Officially, the Taken film franchise is a trilogy. The 1st installment was a deservedly acclaimed action-suspense juggernaut with Liam Neeson launching what has been affectionately dubbed the “geri-action” star genre.

 

Unofficially, there are probably more like 6-10 Taken movies.  The high concept mystery-action airplane drama, Non-Stop, was essentially Taken on a plane.  The survival thriller The Grey was basically Taken in the woods, and the 2011 psycho-drama Unknown was more or less Taken with amnesia.  I’m sure there are others.  

 

The industry, I suppose, is simply supplying to the emergent demand and Neeson, after decades in the business, is simply capitalizing on an unlikely late career renaissance.  

Taken - DRAKE   LIAM

 

Back to the Global Macro Grind...

  • Fed is overoptimistic on growth forecast à dots get pushed out
  • Domestic and global growth (& inflation) disappoint à yields = lower for longer
  • 1st qtr GDP shows residual seasonality  à balance of year is better but full year shows we’re a 2% +/- economy. 
  • The U.S. decouples à ….until it doesn’t

 

If you feel like you've seen this Macro movie before, you’re not mis-Taken.

 

A  fascinating and sometimes confounding aspect of being a living participant in a Keynesian Eco Carnivale is that, at times, it’s difficult to tell which way is up.

 

In the Chart of the Day below, we annotate the latest household Income and Spending numbers for March released yesterday.

### ASSIGNMENT
From the commentary on the Taken films and the economy, could you extract the stretch from "Unofficially, there are" through "there are others.", word for word? The data after this point is separate material from the commentary above.

### DATA SHOWN
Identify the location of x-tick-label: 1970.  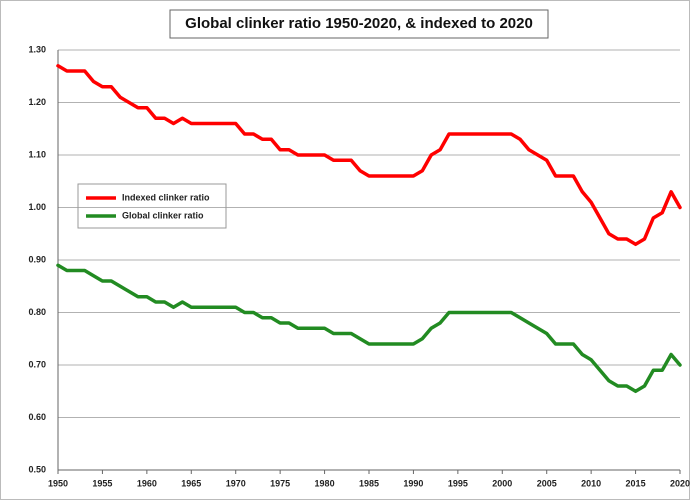
(236, 483).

### SOLUTION
Unofficially, there are probably more like 6-10 Taken movies.  The high concept mystery-action airplane drama, Non-Stop, was essentially Taken on a plane.  The survival thriller The Grey was basically Taken in the woods, and the 2011 psycho-drama Unknown was more or less Taken with amnesia.  I’m sure there are others.